BEGIN

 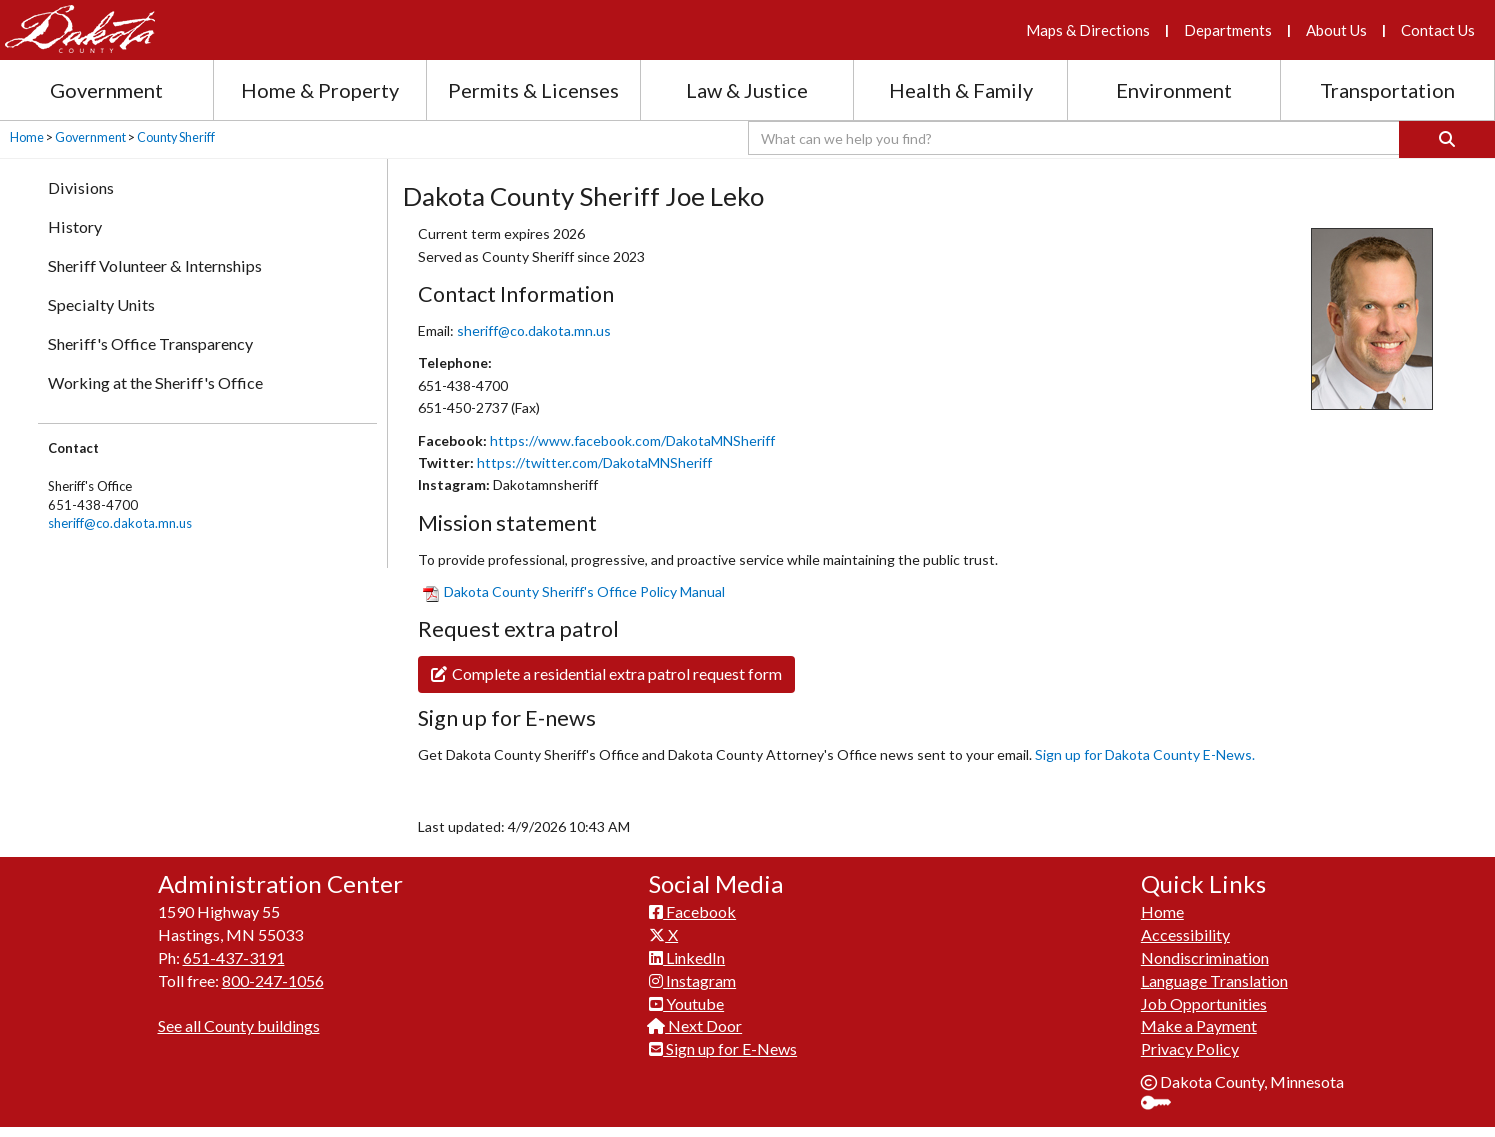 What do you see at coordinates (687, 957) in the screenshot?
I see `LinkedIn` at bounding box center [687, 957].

END
BEGIN

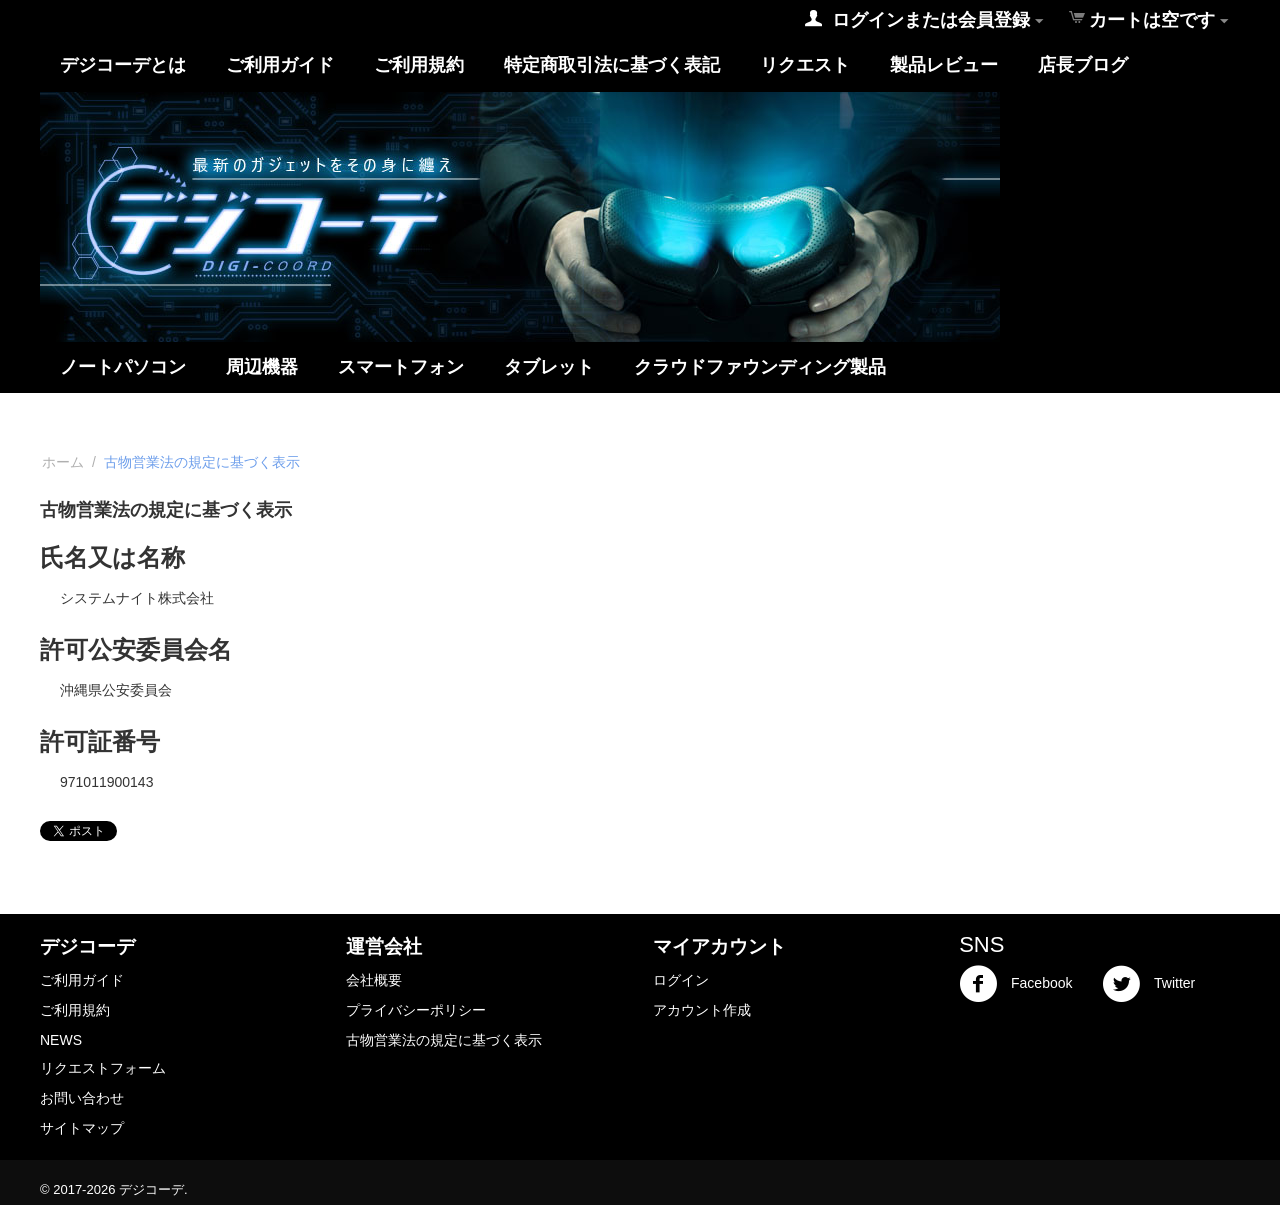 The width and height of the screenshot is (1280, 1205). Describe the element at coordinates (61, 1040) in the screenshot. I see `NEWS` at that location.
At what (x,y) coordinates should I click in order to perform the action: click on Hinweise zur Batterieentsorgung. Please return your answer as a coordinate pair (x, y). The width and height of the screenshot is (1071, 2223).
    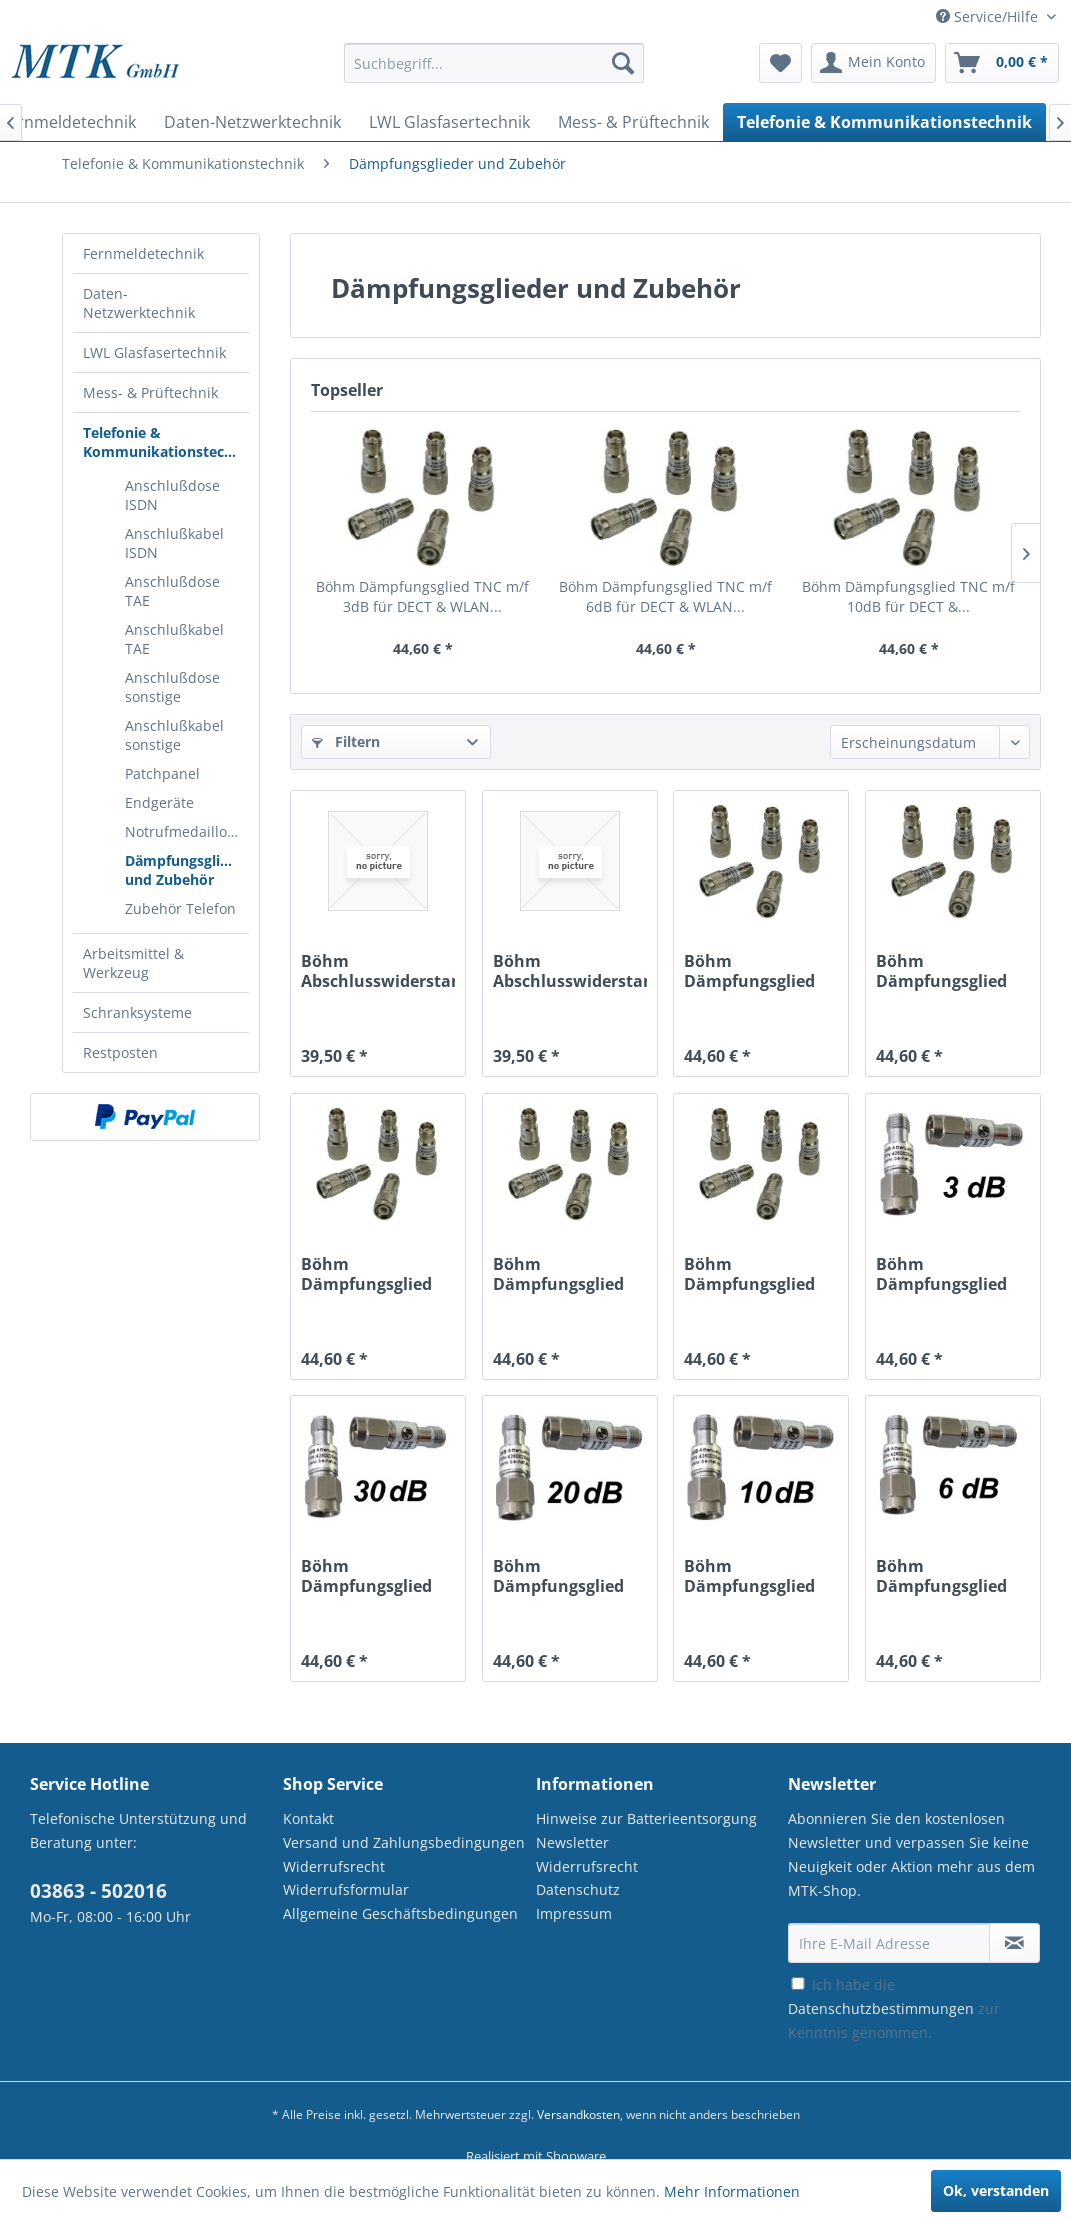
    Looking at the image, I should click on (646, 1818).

END

### Required work
Change "bounding box center" to "box midpoint" in the listing, covering everything from the line containing "What do you" down to the line containing "center [687, 957].", and give only those lines with all else unchanged. Leave the pictures out.

### Output for this task
  What do you see at coordinates (687, 957) in the screenshot?
I see `LinkedIn` at box midpoint [687, 957].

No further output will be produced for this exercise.